The GCCG recently launched the Polyethnic-1000 collaborative cancer research initiative, directed towards the study of cancer genomes from under-represented minority populations, with the goal of understanding the role of genetic diversity in cancer and addressing ethnic disparities in cancer research and diagnosis.

The joint gift includes a $100 million contribution from the Simons Foundation, whose chairman Jim Simons, PhD, serves on the NYGC’s board; and $25 million from The Carson Family Charitable Trust, led by NYGC board co-chair Russell L. Carson.

“The NYGC plays a critical role as a collaborative hub, tapping into and harnessing the multidisciplinary, multi-institutional expertise of researchers from New York and across the country,” Carson stated. “We hope this gift will inspire others to contribute to the Center and invest in its work.”

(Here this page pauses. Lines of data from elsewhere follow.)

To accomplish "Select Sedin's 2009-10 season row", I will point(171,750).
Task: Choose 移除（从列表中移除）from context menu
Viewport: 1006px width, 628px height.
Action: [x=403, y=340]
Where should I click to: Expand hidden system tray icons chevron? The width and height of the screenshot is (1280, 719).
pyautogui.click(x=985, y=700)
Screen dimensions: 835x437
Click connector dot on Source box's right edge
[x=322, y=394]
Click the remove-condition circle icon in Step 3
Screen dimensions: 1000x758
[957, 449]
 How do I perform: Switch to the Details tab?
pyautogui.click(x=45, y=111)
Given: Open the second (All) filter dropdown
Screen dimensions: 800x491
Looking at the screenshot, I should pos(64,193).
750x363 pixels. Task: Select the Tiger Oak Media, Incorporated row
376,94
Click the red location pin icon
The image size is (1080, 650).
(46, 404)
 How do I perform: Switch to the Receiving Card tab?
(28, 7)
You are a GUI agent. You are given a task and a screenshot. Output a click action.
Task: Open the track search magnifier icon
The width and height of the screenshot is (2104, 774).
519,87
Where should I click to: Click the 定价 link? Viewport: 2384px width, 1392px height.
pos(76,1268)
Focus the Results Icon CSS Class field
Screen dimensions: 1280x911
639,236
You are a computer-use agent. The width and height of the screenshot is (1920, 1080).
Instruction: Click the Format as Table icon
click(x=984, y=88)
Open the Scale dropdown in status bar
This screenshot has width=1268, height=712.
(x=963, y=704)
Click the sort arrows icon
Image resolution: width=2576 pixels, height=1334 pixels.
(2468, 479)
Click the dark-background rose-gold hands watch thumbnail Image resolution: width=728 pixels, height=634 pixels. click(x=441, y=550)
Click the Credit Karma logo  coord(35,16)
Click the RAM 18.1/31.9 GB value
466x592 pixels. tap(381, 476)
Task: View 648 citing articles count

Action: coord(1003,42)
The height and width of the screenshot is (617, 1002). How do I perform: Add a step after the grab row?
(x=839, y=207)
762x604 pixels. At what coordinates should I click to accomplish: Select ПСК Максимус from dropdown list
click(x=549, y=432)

Added Dr. Simons: “A gift to the NYGC is an investment in the future of scientific discovery.”

In addition to philanthropic donations, the NYGC is funded through member institutions, New York State, New York City, and the Partnership Fund for New York City, an evergreen fund that is capitalized by the city’s business and finance leaders. Since 1996, the Fund has invested more than $160 million in city-based initiatives designed to create jobs, spur new business creation and expand opportunities.